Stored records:
————————

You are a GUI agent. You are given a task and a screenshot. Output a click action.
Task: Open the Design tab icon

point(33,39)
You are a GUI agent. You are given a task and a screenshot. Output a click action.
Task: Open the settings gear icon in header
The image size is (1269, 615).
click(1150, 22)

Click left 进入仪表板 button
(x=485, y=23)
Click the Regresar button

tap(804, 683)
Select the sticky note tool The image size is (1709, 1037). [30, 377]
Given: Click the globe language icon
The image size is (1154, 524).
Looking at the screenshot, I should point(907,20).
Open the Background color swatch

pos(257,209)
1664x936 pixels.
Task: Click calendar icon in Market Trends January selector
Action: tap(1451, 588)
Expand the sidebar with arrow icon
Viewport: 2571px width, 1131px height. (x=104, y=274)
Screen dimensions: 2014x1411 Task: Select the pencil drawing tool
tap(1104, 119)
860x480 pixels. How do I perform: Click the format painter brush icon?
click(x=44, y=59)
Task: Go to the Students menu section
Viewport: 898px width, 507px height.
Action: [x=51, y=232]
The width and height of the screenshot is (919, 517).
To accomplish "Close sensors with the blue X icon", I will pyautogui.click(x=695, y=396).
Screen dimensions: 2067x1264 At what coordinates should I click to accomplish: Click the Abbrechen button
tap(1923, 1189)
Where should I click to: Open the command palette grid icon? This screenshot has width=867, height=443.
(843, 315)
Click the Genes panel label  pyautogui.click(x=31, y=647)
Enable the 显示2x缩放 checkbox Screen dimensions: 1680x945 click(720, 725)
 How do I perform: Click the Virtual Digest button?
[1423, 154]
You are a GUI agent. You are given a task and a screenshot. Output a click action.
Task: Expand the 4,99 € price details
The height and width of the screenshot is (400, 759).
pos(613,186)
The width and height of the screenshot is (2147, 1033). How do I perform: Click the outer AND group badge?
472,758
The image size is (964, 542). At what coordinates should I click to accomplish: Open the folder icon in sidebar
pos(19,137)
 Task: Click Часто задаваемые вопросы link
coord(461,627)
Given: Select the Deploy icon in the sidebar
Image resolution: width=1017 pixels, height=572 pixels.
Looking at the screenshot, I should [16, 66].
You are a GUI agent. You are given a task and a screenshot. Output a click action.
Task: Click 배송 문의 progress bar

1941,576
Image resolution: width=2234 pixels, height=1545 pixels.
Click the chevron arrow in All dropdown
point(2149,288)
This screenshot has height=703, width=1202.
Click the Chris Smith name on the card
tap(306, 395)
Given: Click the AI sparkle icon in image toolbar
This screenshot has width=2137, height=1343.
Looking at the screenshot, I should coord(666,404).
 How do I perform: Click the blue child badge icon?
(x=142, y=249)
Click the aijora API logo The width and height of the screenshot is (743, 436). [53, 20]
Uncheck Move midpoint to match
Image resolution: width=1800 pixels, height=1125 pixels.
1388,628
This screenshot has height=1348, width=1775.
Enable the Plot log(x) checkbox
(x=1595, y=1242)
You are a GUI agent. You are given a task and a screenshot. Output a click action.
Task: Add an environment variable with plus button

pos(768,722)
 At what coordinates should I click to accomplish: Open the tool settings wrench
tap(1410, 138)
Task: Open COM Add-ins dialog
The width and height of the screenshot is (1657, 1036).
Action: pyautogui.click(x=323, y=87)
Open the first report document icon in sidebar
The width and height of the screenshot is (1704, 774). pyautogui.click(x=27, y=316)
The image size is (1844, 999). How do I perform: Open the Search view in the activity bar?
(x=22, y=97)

————————

- [Exercise requirements]:
Your answer should be the lines from the one containing "Task: Open COM Add-ins dialog" through the last line of the records, repeated exactly and with nothing added.

- [Output below]:
Task: Open COM Add-ins dialog
The width and height of the screenshot is (1657, 1036).
Action: pyautogui.click(x=323, y=87)
Open the first report document icon in sidebar
The width and height of the screenshot is (1704, 774). pyautogui.click(x=27, y=316)
The image size is (1844, 999). How do I perform: Open the Search view in the activity bar?
(x=22, y=97)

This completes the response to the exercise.